In FY19 (to June'19), $WHC.AX put up >$1bn of EBITDA (2nd yr running), >50% EBITDA margins ref A$ coal prices at ~$130/t:
Forget where we are w/ coal pxes and earnings power now. These are 20-30yr life mines w/ 50% margins at structurally 'normal' (ie pre Ukraine, pre COVID, pre everything) coal prices.
At the time market was willing to pay 3-4x EV/EBITDA, LSD LTM EV/EBIT, and 7-10% LTM div yield:
If we just assume - somehow - coal pxes tomorrow dropped immediately to these levels ($100/t USD or so), $WHC.AX is still a ~$1bn/yr EBITDA business.
Today the EV is - give or take - $4bn. Prob lower given cash gen in 2Q. No debt etc.
These are not QLD assets. These are basically all thermal (85%+ of revs). You can underwrite the valn based on coal pxes that completely ignore the new reality in Europe.

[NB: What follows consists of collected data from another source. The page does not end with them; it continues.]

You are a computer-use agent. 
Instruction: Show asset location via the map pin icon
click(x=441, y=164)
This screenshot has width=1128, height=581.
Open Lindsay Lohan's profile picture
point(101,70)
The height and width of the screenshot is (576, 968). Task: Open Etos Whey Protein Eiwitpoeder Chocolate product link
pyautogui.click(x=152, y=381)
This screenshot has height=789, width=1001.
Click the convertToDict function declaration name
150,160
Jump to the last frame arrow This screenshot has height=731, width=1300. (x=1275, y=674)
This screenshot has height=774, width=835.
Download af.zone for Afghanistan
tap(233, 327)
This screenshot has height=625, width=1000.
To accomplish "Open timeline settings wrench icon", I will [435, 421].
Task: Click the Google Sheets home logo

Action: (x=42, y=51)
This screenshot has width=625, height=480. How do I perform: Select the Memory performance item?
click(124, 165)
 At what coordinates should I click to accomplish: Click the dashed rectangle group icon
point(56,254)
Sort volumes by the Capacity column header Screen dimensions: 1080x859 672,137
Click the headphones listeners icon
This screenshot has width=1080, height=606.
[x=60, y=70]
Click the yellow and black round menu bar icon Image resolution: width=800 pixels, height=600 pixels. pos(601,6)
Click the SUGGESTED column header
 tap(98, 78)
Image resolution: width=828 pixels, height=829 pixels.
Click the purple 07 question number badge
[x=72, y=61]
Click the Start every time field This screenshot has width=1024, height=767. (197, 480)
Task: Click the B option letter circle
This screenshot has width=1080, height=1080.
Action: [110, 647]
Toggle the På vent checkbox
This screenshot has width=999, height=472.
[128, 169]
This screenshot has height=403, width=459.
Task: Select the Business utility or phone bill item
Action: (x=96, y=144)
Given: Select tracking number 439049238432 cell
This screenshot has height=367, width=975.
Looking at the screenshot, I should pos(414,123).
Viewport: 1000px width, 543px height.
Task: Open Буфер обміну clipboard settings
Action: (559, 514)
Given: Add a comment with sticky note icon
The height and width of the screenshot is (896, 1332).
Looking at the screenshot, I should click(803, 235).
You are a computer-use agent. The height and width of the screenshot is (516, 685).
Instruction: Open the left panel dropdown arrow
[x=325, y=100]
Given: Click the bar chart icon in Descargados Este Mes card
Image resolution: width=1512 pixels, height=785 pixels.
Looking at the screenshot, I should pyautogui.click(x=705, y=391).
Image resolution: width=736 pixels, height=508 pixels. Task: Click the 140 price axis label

Absent horrific cap allocation it just seems incredibly difficult to lose from here.
Meanwhile on actual run-rate earnings - not spot prices - this thing is somewhere b/w a 30-40% yield (I think) and prob retires 20% of the float over next 18mos.
I simply don't get it. It is NOT owned by any real active investors (so no one to choose to sell).
Maybe it just remains cheap, forever. But hard to see how 2018-19 multiples aren't a realistic downside case. We are already there (or much cheaper on div yield) and you get everything else re the current cycle, for free. Stock could double and still be too cheap.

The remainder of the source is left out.